▶ [Goal of the exercise] Carry on the forum thread about finding a snofoil and wings for a Fisher HD plow, starting right after its last post shown.

▶ [Article]
# Looking for: Fisher HD snofoil, and wings



## Dsmits1984 (Sep 11, 2019)

Just as the title says. Looking for snofoil and wings for an 8' HD. HD2 wings/snofoil are not the same fyi...


----------



## cwren2472 (Aug 15, 2014)

Fisher does not make wings for the HD, they only released them for the HD2


----------



## Dsmits1984 (Sep 11, 2019)

Looks like there were some aftermarket ones made by Buyers after digging a bit deeper.


----------



## cwren2472 (Aug 15, 2014)

Dsmits1984 said:


> Looks like there were some aftermarket ones made by Buyers after digging a bit deeper.


There are though they are nothing like the oem ones for the HD2, so make sure you know what you are getting.


----------



## Mountain Bob (Nov 12, 2017)

There is a shop that makes great heavy duty metal fixed wings,yet still removable. They won't work for me,as I am in the mountains, and my blade is already 9'


----------



## Kinport (Jan 9, 2020)

https://snowplowwings.com/
haven't personally run these but they look like quality kit. He doesn't list Fisher on the website but I saw another post online somewhere where he said he'd build them.


----------



## Kvston (Nov 30, 2019)

I have a 8.5’ HD2 with foil and wings if you are serious I’d take a photo of it for ya. We used it for a bit over a season. It has been sitting as a backup for a year and a half. Put the wings on and a hardox 5/8” cutting edge this year. has a 15 minute trial run on the edge and wings. Price won’t be much less than the package would be new, but no tax and its available if you want it.


----------



## MTBTriplet1FG (Jan 2, 2016)

Kvston said:


> I have a 8.5' HD2 with foil and wings if you are serious I'd take a photo of it for ya. We used it for a bit over a season. It has been sitting as a backup for a year and a half. Put the wings on and a hardox 5/8" cutting edge this year. has a 15 minute trial run on the edge and wings. Price won't be much less than the package would be new, but no tax and its available if you want it.

▶ [Raw data]
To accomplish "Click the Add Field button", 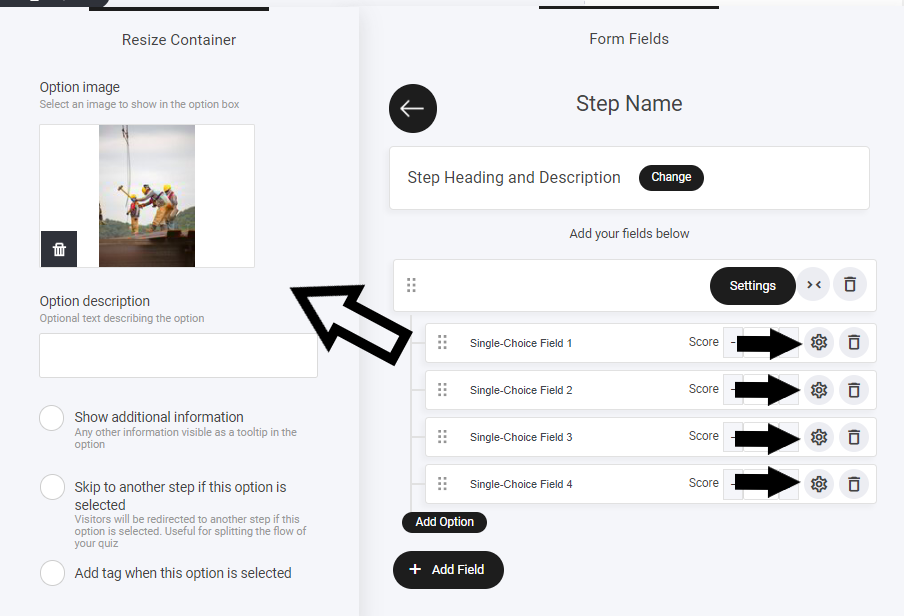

▶ [Response below]
Where are you located?


----------



## Kvston (Nov 30, 2019)

12817


----------



## Dsmits1984 (Sep 11, 2019)

Mountain Bob said:


> There is a shop that makes great heavy duty metal fixed wings,yet still removable. They won't work for me,as I am in the mountains, and my blade is already 9'


Wheres this place at? Do they have a website?


----------



## Dsmits1984 (Sep 11, 2019)

cwren2472 said:


> There are though they are nothing like the oem ones for the HD2, so make sure you know what you are getting.


Thank you, I did see they are much different than the HD2 ones. At this point, instead of outright buying a larger plow, this will be a good option for the rest of the winter, and as a backup plow next year. I have seen decent reviews on them.


----------



## Mountain Bob (Nov 12, 2017)

Dsmits1984 said:


> Wheres this place at? Do they have a website?


Read post #6


----------



## Dsmits1984 (Sep 11, 2019)

Mountain Bob said:


> Read post #6


Thank you! Wasn't sure if it was the same place or not.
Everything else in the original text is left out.